■ Written request ■
Reproduce the records word for word, from the line with "Click the back arrow navigation button" up to and including the last line of the records, and leave the pictures out.

■ Given information ■
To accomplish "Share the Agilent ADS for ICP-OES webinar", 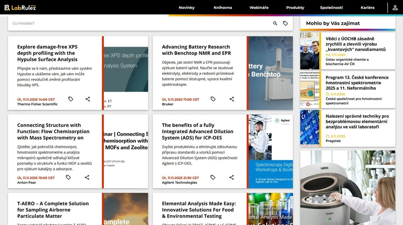I will 232,177.

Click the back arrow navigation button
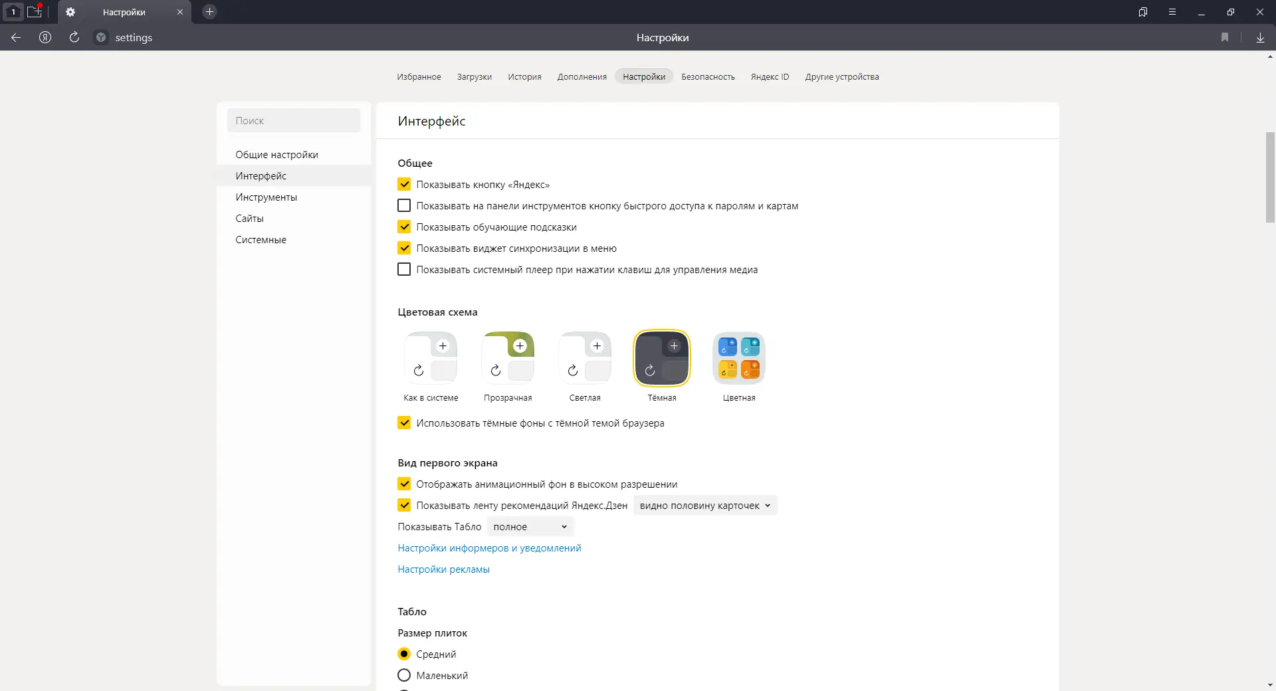(16, 38)
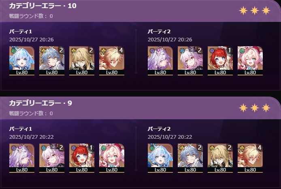This screenshot has width=281, height=189.
Task: Select lavender-haired character in カテゴリーエラー・9 Party 1
Action: pos(22,158)
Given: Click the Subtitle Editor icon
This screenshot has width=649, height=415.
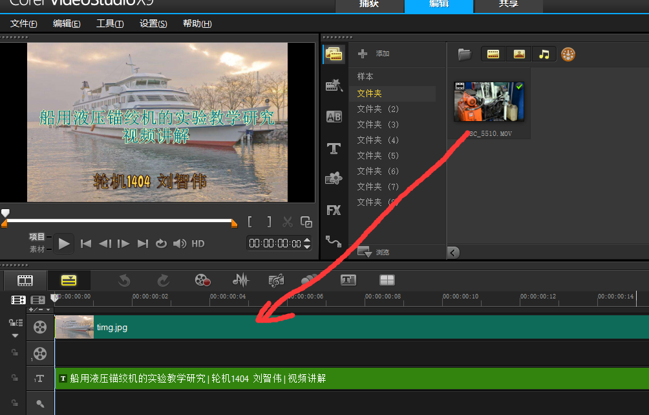Looking at the screenshot, I should [348, 280].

■ Exercise response ■
Click the back arrow navigation button
(16, 38)
This screenshot has width=281, height=189.
Task: Select lavender-haired character in カテゴリーエラー・9 Party 1
Action: pos(22,158)
Given: Click the Subtitle Editor icon
This screenshot has width=649, height=415.
Looking at the screenshot, I should [348, 280].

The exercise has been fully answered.